The union of two simple planar graph have chromatic number $\leq 12$
Planar graphs satisfy $|E(G)| \le 3|V(G)|-6$, so the union of two planar graphs satisfies $|E(G)| \le 6|V(G)|-12$, which we can use to show that there is a vertex of degree less than $12$.
This leads us to a proof by induction: remove that vertex, color the rest, and then color that vertex. The inductive hypothesis applies because any subgraph of $G$ is also a union of two planar graphs: the corresponding subgraphs of $G_1$ and $G_2$.

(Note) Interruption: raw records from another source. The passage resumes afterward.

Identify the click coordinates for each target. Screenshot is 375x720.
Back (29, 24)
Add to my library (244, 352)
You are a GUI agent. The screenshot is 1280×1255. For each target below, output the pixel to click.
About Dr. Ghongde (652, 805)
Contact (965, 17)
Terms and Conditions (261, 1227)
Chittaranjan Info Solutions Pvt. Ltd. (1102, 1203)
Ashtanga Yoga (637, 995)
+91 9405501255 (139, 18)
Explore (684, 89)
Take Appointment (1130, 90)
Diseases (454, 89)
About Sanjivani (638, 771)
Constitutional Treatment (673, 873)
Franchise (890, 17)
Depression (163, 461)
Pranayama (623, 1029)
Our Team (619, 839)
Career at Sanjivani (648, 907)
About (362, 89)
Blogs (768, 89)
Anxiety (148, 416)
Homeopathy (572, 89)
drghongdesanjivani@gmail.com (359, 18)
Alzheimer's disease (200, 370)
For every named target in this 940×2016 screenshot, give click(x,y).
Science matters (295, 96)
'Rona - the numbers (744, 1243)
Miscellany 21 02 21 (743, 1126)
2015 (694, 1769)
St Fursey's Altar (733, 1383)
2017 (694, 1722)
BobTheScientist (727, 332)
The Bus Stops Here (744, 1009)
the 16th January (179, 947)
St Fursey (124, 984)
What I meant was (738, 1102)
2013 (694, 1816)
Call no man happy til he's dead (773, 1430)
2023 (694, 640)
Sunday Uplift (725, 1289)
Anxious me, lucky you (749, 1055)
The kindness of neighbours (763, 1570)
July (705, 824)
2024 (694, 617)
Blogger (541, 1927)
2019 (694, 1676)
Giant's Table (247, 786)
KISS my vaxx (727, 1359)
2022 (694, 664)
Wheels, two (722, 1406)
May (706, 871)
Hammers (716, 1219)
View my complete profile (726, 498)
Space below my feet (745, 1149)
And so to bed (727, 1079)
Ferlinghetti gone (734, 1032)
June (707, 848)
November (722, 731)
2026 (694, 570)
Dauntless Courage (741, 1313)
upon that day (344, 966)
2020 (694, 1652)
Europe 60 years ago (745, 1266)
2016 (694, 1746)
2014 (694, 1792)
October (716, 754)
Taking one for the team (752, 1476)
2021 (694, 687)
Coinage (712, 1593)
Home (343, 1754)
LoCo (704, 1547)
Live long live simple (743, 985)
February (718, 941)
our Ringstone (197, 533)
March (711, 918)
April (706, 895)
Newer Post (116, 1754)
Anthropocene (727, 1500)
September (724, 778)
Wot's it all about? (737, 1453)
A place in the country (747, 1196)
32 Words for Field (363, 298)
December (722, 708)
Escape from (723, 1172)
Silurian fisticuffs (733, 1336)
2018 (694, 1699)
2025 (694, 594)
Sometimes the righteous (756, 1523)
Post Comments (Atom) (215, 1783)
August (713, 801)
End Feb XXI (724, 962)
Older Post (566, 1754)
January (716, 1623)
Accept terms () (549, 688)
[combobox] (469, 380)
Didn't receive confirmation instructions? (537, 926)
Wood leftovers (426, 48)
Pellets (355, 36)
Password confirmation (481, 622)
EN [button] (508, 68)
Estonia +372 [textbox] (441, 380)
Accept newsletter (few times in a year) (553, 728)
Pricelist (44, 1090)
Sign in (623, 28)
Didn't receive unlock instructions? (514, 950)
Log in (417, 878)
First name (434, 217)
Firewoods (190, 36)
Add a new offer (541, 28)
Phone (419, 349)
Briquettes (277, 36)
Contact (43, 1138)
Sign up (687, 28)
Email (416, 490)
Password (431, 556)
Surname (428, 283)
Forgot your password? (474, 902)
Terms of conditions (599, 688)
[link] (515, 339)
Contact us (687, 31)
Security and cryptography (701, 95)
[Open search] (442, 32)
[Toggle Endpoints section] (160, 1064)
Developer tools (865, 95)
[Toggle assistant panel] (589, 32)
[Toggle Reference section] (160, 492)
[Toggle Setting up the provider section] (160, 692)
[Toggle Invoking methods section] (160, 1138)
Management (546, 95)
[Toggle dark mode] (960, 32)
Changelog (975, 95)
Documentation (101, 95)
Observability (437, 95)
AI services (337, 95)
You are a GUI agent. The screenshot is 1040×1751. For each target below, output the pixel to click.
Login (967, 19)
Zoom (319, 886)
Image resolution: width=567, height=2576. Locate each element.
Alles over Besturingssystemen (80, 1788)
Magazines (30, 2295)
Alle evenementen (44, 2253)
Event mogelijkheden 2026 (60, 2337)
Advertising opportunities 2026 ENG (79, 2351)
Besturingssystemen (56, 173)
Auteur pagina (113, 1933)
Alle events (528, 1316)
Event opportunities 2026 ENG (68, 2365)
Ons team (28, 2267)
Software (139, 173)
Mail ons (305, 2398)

Since $G_1$ and $G_2$ are planar, we have $|E(G_1)| \le 3|V(G_1)|-6$ and $|E(G_2)| \le 3|V(G_2)|-6$. Since $V(G_1) = V(G_2)$ given, let $V = V(G_1) = V(G_2)$ for convenience. Then we have $$|E(G_1)|+|E(G_2)| = |E(G_1 \cup G_2)| \le 6|V|-12$$ Now, by Handshaking Lemma, we also know that $$\sum_{v \in V}d_{G_1 \cup G_2}(v) = 2|E(G_1 \cup G_2)| \le 12|V| - 24$$ So, one can easily see that there exists a vertex $v \in V$ such that $d_{G_1 \cup G_2}(v) < 12\ (*)$. Now, we will use induction on $|V|$.
Now, if $|V| = 1$, the result is clear (actually it is clear for $|V| \le 12$). Now, suppose inductively it holds for planar graphs with $|V| = n$. Then, for a vertex set with $|V| = n+1$, consider a graph with vertex set $V-v$ (Note that removing a vertex cannot make a planar graph non-planar). Then, by induction hypothesis, we can color this graph with at most $12$ colors. Now add $v$ back with the removed edges. By $(*)$, $d_{G_1 \cup G_2}(v) < 12$ so we can color this vertex with at least one of the colors used in the graph with vertex set $V-v$ and we are done.